Lisa Fabin, Fourth Grade Teacher, Minerva Central School, Minerva, New York


Thank you for the compelling presentation that you gave us. I was interested in the soldier’s strategies and how logically the rivers and locations fit together with the battle and soldiers... When you were talking about conquering Canada, I now want to do more research on that topic. Thank you for giving me more opportunities to learn about history, and to study more.
Shoshana, Fourth Grade Student, Weybridge Elementary School, Weybridge, Vermont 



This program is available in the 2018-19 school year on most Tuesdays, Wednesdays, and Thursdays from September 2018 through June 2019.


The cost is $200 plus mileage and programs are designed for 30 students or less. Additional programs in the same school on the same day are $100 per program. Grant funding exists in some areas to bring a Historic Interpreter from Fort Ticonderoga into the classroom at a greatly reduced fee on a first-come, first served basis.

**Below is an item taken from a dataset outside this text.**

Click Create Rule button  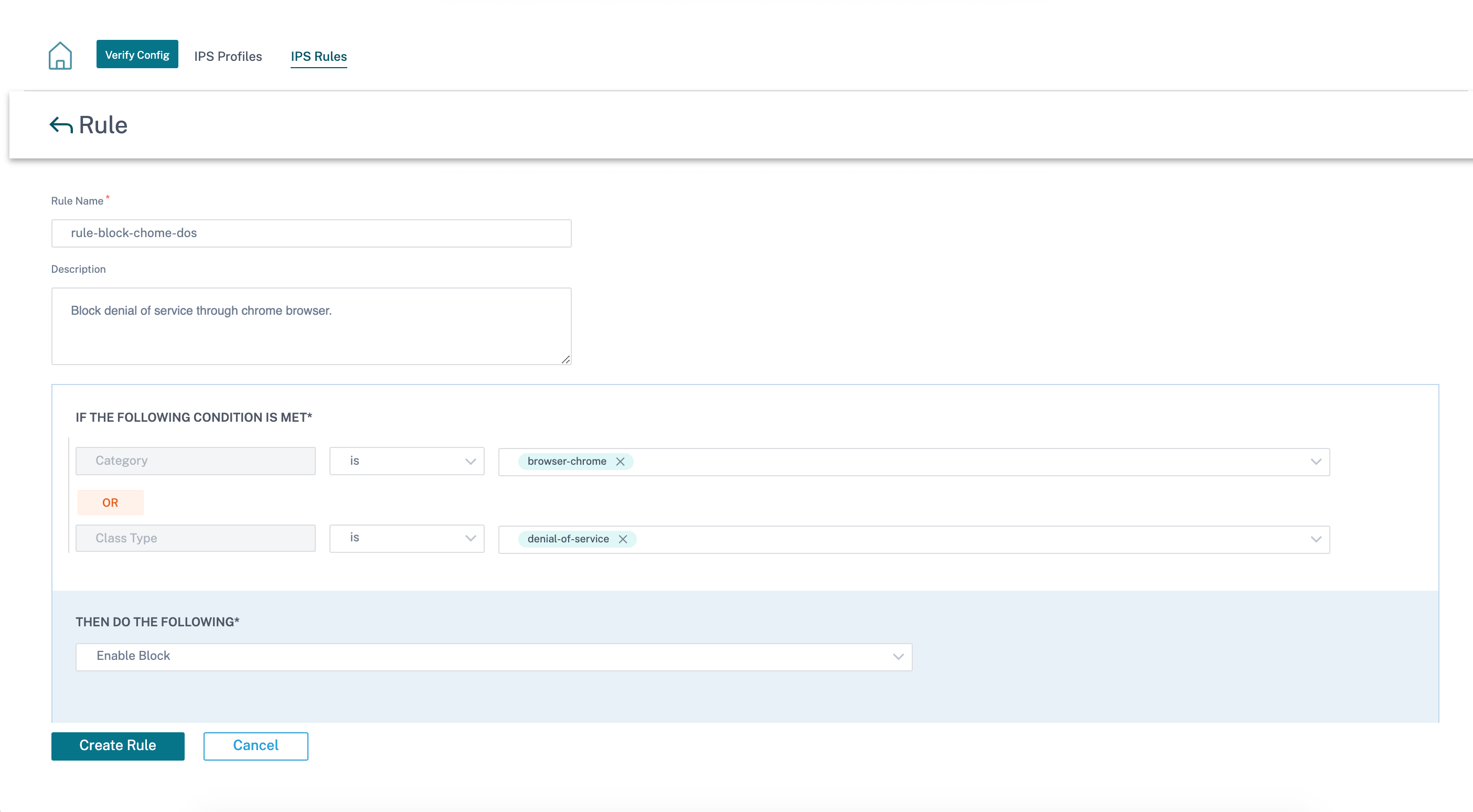118,745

We have grant funding to offer programs in Addison County, Vermont from the Walter Cerf Community Fund. We have several grants in New York, allowing us to visit schools in Clinton, Essex, Franklin, Hamilton, and Warren Counties, and parts of Washington County.

Programs are funded in part by the Glenn and Carol Pearsall Adirondack Foundation.

Reserving a Program

Contact Joshua Mason, Museum Education Coordinator at 518-585-6370 or 

Standards Addressed in this Program

C3 Framework Key Ideas

D2.Eco.3.3-5. Identify examples of the variety of resources (human capital, physical capital, and natural resources) that are used to produce goods and services.

D2.Geo.2.3-5. Use maps, satellite images, photographs, and other representations to explain relationships between the locations of places and regions and their environmental characteristics.

D2.Geo.8.3-5. Explain how human settlements and movements relate to the locations and use of various natural resources.

D2.His.2.3-5. Compare life in specific historical time periods to life today.

D2.His.3.3-5. Generate questions about individuals and groups who have shaped significant historical changes and continuities.

D2.His.16.3-5. Use evidence to develop a claim about the past.

Common Core State Standards

CCSS.ELA-LITERACY.SL.4.1.C: Pose and respond to specific questions to clarify or follow up on information, and make comments that contribute to the discussion and link to the remarks of others.

CCSS.MATH.CONTENT.4.NBT.A.1: Recognize that in a multi-digit whole number, a digit in one place represents ten times what it represents in the place to its right.

CCSS.MATH.CONTENT.4.NBT.B.5: Multiply a whole number of up to four digits by a one-digit whole number, and multiply two two-digit numbers, using strategies based on place value and the properties of operations. Illustrate and explain the calculation by using equations, rectangular arrays, and/or area models.